The lives of working people will only improve through unions, the veteran organizer says in this interview

Eliseo Medina, a former leader of the United Farm Workers, a highly successful organizer and executive vice-president for the Service Employees International Union (SEIU), and one of the labor movement’s foremost advocate of immigrant workers’ rights and immigration reform, unanimously won support from his fellow executive board members last Wednesday to become the new secretary-treasurer of SEIU. 

Medina will serve at least until 2012, filling out the term of Ann Burger, who resigned in August after losing her bid to succeed retiring president Andy Stern to SEIU’s new president Mary Kay Henry.

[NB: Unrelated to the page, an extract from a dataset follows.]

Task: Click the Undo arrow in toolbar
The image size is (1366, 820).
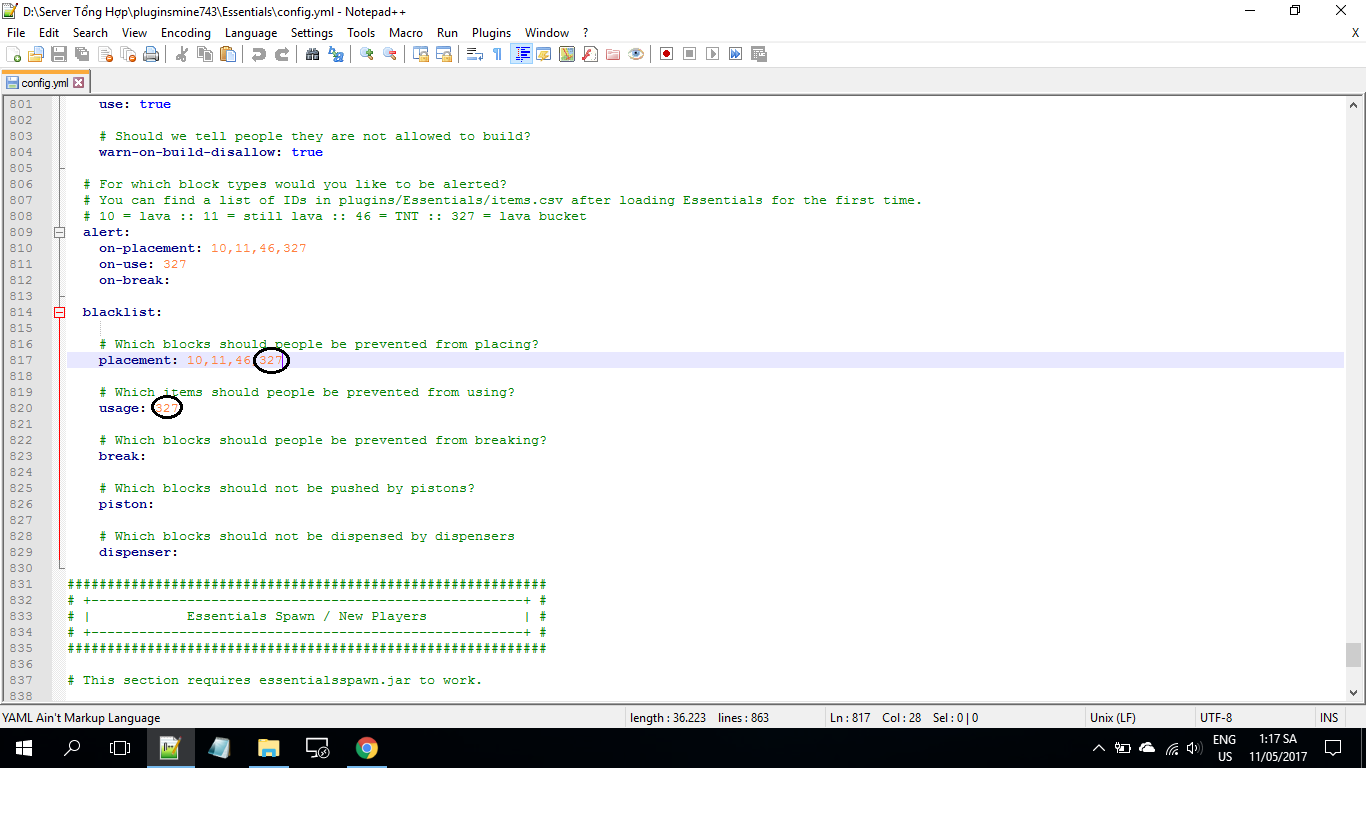Action: 259,54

Born in Mexico in 1946, Medina came to the U.S. ten years later with his parents, who were agricultural workers in the bracero program then operating.  As a teenage farm worker he joined the UFW during its landmark strike in Delano, Calif., in 1965, rising through the ranks, then parting ways with Chavez and joining the SEIU. He proved adept at organizing, leading strikes, political mobilization, and advocacy among fellow trade unionists, who widely admire him. (See Harold Meyerson’s warm biography here.)

Medina, who backed Henry, seems well-suited to her leadership style, which initially involves extensive internal discussion of strategy and a greater focus on fighting corporate power, in a search for solutions to what she calls the Seven Percent Problem–the frighteningly low level of unionization in the private sector.

In this edited interview, Medina talks with In These Times about what he hopes to do on his new job, which includes special emphasis on greater transparency and accountability in financial management, increasing the union’s organizing efforts, and winning immigration reform.

What are your major goals for your new office?

One of the primary duties of the secretary-treasurer is being the financial officer of the union, to make sure the resources of the union are used in an effective manner, to make sure we have full transparency to our members, so they can see their hard-earned dues dollars are used in a way that will make the future better for them and their children.

The other thing I want to work on, it’s clear things are not going well for working people. Conditions are worse than any time in my memory. We’ve got situation where millions of people are unemployed, millions are losing their homes, and there’s no hope for a better future. So I hope to be working closely with our new president and the executive board to turn this around. The only way we can do that is to engage in renewed campaigns to organize workers into unions so they can have a voice in decisions that are being made.

The third thing I’m involved in and want to expand my participation in figuring out is, not only how we fix this country’s broken immigration system but how we integrate immigrants into the life of country. We are the new generation of immigrants and have much to contribute, but we have to eliminate barriers to participation, both in fixing the broken immigration system but also with problems of information about citizenship, so people can become full participants in society, so they can become citizens and once they re citizens, informed voters.

To take your first task, there’s been a lot of concern that SEIU’s budget has not been well managed in recent years. Have you had any chance to assess the financial shape of the union?

Yes, and I think we’re in good shape, but, given the challenges we face, it’s important to go through all of our finances and make sure all of our money is devoted to our priorities. That means we have to look very closely at all of our expenditures and ask, "Is this helping the goals of the union as articulated by our executive board?" If it’s not, we need to reallocate money to our goals. As far as I can see, we are in good financial shape, but that doesn’t mean we shouldn’t review our expenditures to make sure we do what we want to do.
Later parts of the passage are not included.